USBポートの数は十分。光デジタル端子など、オーディオ系の端子も充実している
映像出力はGPU側にのみ用意されている
左側面のパネルを外すと内部にアクセスできる
CPUクーラーとして、120mmラジエーター採用の水冷ユニットを搭載

 インターフェイスは筐体前面と背面に配置されており、前面にはUSB 3.0×3、USB 3.1 Type-C×1、オーディオコンボジャックを用意。USB 3.0ポートのうち1基は電源オフ時にも給電可能なPowerShare対応だ。

 背面にはUSB 3.2 Type-C×1、USB 3.1 Type-C、USB 3.0×2、USB 2.0×4、2.5Gigabit Ethernet、光デジタルオーディオ出力、同軸S/PDIF、オーディオ端子×6を用意。
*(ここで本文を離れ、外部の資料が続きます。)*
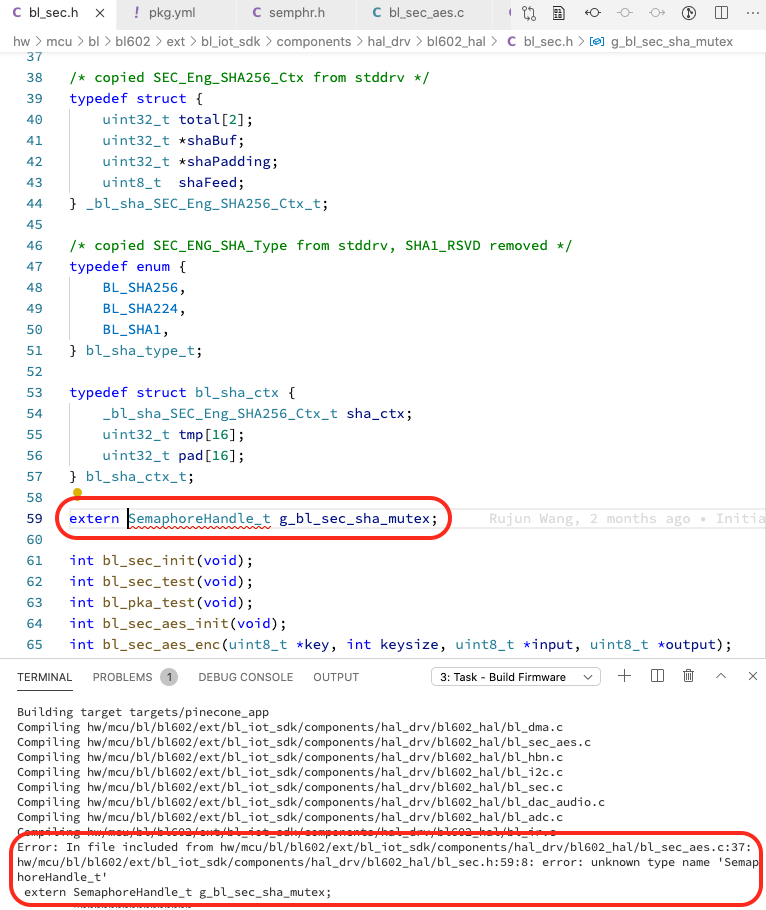Kill terminal with trash icon

point(688,677)
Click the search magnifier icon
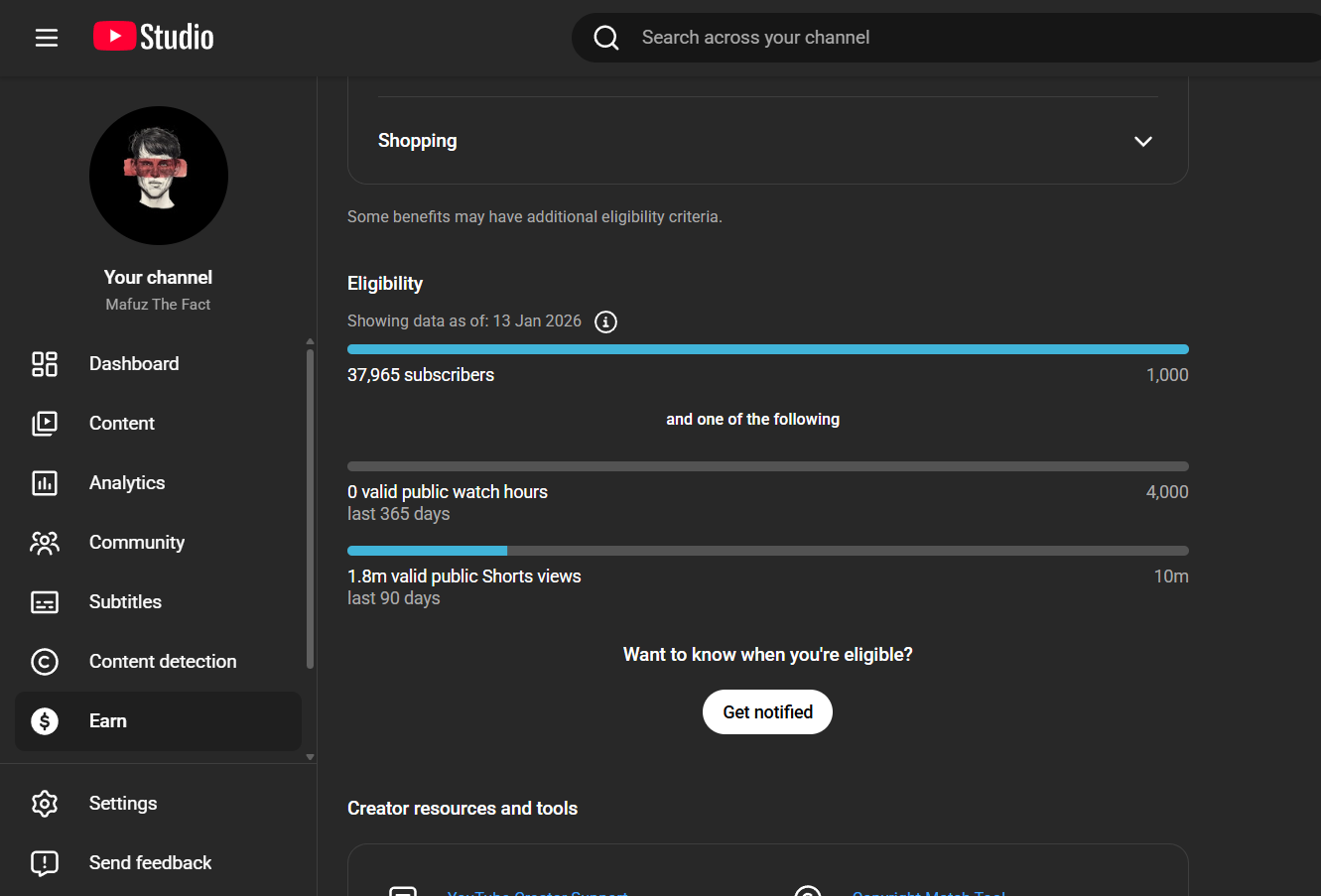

USBポートの数も十分で、特に不自由するといったことはないだろう。

「Alienware コマンドセンター」。LEDのライティングやモニタリング系機能に一括でアクセス可能だ
フロント部分などのライティングのオン/オフやカラー変更など、各種調節に対応
CPUやGPUの動作クロック、温度などのモニタリングにもアクセスできる
標準のLEDカラーはブルー

 なお、本体前面などのLEDライティング機能「AlienFX」は、専用アプリ「Alienware Command Center」から発光カラーなどを変更できる。電源プランなどのプロファイルの変更、各パーツの動作クロックや温度のモニタリングも利用可能だ。

Alienware Aurora R13 プラチナの性能をベンチマークでチェック

 では、「Alienware Aurora R13 プラチナ」の性能をいくつかのベンチマークで計測してみよう。今回は「3DMark」および「ファイナルファンタジーXIV: 暁月のフィナーレ ベンチマーク」などのベンチマークアプリに加え、「ファークライ6」「アサシンクリード ヴァルハラ」「サイバーパンク2077」といった実ゲームタイトルでもフレームレートを計測した。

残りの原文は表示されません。